Tambien pienso que no deberíamos sorprendernos. Los mojones de la hoja de ruta se han ido marcando paso a paso. Desde el silenciado chivatazo del «Faisán», la postura del Tribunal Constitucional respecto a la legalización de Bildu, la falta de detención de comandos en estos últimos meses, la abierta presión sobre el acercamiento de presos etarras y el discurso reiterado sobre su indulto –pronto serán capaces de hablar de amnistías–. Incluso el «viaje de Estado» de Patxi López a Nueva York encaja en la escenificación. Estábamos advertidos. No quiero imaginar lo que –además–, no sabemos. Todo lo que hay soterrado bajo aquel escenario de Ayete.

Pero quiero mandar un mensaje de esperanza a quienes, hoy, vuelven a temblar de dolor ante las nuevas definiciones y alientos referidos a una banda asesina, que no ha tenido más función que la de utilizar el terror para conseguir fines políticos. Ahora han querido llamarle sutilmente los 17 invitados de San Sebastián, «actividad armada» o «última confrontación en Europa». No deja de ser curioso que hayan obviado esta vez los términos de estructuras o ramas militares, que tanto les gusta utilizar a los etarras.

Yo les digo a los que hoy tiemblan indignados que habrá un juicio final, llámese Nuremberg o llámese público desprecio de la sociedad hacia ellos. Los que hoy pueden presentar como éxito su internacionalización, también pueden estar cincelando la losa de su sepultura. He vivido otros procesos en nuestra América hermana, en los que la salida al exterior incentivó protagonismos, rompió las rígidas cohesiones y disciplinas, actuó como disolvente del que emanaron deserciones, desfalcos y traiciones.
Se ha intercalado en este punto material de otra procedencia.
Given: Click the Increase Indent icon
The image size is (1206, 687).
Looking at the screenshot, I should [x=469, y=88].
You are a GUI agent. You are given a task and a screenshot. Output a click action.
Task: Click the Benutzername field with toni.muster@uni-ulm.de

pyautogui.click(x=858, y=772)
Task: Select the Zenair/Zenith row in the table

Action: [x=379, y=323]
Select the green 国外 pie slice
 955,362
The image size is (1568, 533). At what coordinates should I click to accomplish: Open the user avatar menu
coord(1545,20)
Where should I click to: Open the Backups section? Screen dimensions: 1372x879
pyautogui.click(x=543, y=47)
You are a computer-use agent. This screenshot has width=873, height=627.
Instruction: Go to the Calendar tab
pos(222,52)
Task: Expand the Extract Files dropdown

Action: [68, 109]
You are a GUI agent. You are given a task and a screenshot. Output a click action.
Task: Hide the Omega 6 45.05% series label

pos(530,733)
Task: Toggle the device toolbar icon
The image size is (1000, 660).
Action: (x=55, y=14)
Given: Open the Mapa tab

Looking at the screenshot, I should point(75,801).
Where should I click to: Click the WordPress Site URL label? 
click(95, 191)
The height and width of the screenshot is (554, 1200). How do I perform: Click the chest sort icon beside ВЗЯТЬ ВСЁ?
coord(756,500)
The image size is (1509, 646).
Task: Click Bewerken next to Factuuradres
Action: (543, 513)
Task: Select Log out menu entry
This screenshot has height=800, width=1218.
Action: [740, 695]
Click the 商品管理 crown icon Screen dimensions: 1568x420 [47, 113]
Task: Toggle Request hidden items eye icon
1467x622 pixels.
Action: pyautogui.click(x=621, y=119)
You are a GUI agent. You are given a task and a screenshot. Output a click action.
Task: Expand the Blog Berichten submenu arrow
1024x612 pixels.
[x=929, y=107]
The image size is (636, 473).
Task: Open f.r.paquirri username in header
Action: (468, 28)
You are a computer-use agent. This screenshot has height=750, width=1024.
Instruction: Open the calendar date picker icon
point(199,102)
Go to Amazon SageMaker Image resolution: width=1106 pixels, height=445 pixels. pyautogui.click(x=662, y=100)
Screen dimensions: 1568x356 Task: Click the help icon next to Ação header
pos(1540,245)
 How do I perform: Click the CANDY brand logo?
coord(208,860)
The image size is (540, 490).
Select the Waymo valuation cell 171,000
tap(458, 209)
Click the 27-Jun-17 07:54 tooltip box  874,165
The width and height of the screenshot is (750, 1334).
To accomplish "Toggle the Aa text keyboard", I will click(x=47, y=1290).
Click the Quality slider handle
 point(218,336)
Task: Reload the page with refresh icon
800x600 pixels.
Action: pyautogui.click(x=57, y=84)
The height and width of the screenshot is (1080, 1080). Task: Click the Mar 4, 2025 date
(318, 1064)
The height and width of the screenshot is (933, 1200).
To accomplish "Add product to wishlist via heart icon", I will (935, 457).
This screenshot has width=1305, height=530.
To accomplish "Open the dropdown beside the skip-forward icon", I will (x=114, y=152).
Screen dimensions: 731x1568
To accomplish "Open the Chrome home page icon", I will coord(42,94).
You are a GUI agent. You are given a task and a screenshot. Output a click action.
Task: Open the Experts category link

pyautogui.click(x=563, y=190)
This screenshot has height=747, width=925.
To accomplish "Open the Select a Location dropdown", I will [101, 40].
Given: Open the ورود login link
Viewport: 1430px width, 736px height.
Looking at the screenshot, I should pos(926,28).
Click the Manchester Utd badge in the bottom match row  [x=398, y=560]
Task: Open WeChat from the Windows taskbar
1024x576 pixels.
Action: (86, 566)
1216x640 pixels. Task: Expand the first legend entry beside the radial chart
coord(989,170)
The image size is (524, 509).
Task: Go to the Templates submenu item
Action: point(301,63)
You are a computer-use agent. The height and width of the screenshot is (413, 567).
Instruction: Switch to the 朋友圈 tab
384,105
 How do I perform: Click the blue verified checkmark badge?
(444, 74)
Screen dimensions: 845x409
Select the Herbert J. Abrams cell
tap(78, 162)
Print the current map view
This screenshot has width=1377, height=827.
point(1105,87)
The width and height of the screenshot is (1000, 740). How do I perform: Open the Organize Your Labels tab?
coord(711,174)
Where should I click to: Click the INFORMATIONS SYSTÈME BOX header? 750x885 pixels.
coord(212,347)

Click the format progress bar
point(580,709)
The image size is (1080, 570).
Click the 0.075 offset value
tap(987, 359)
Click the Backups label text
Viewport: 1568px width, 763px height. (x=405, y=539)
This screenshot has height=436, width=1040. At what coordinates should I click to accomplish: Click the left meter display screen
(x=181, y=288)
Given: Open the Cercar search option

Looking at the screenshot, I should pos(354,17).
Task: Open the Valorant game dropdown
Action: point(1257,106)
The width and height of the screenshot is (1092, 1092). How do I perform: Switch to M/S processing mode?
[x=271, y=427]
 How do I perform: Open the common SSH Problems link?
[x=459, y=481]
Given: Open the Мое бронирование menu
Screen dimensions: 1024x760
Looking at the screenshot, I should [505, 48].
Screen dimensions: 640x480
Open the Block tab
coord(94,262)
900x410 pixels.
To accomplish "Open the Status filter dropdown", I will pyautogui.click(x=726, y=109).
Un hombre que ha vivido libre y a cara descubierta tres meses en un hotel de Oslo, difícilmente encajará su vuelta a la Sierra de la Macarena colombiana. Comprobaremos que los terroristas en cuanto se quiten los pasamontañas, den la cara y aparezcan en programas de televisiones basura, no tendrán nada que aportarnos, más que su miseria. No merecerán el menor reconocimiento de la sociedad por mucho que parezca que ahora triunfan.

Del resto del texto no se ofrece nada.